Oh hey it’s Edna and Morris Not-Ardin, off to visit America’s battlefields in their new RV. I hope they have fun and all, but what is the deal with this guy’s face? Has he got two mouths? An extra ear, with teeth? Is he some kind of weird Mr. Magoo/Popeye hybrid? Is that an enormous chaw of Mail Pouch parked in what just might be his cheek? For me, his image keeps flipping back and forth like one of those ambiguous figures from Psych 101:

Edna lets it all pass.

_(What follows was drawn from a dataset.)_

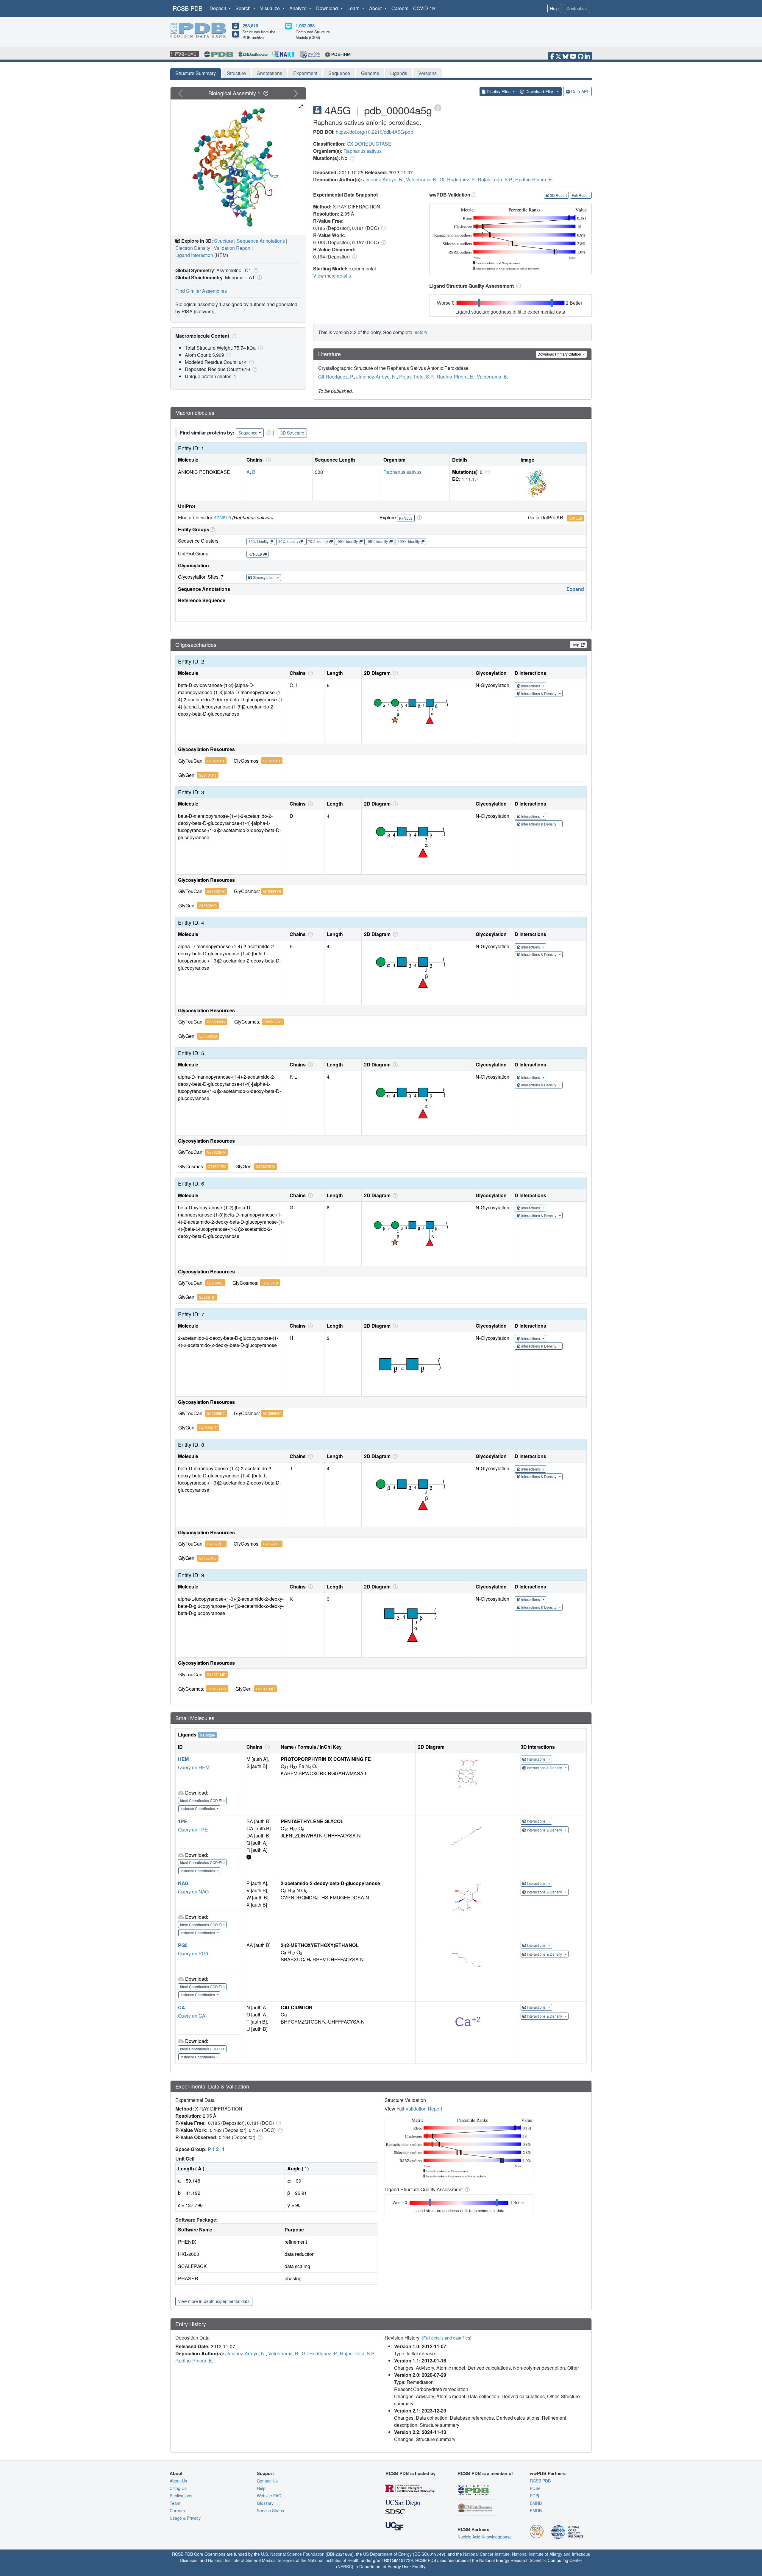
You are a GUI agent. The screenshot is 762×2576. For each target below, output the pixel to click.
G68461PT (215, 760)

She’s got her own problems, coping with the oral aftermath of her horrific trombone accident.

Hi and Lois, 8/6/13

And then one day, Hi Flagston just gave up. “Fetch me the gin, Lois.”

Apartment 3-G, 8/6/13

Margo snuffs out an alarming flicker of empathy as she spins around the room.

Judge Parker, 8/6/13

I only read Judge Parker for the articles, but here’s some eye candy — and a challenge — for the oglers in the audience. The challenge is this: do oglers of pretty comic-strip women ogle other representations of pretty women, such as mannequins? If so, would they ogle drawings of mannequins, such as those presented in panel one? Are features like heads and knees essential to this exercise? And how far does it go, the ogling: would it extend to a photo in a cartoon of a sketch of the shadow of a statue of a woman? What role does the quality of representation play, relative to the attractiveness of the original subject? I have to say, Judge Parker wouldn’t have been my first source for a deconstruction of male gaze theory, but there you have it.

Rhymes with Orange, 8/6/13

Lady, your problem is not the obsolete phone — it’s the renegade car.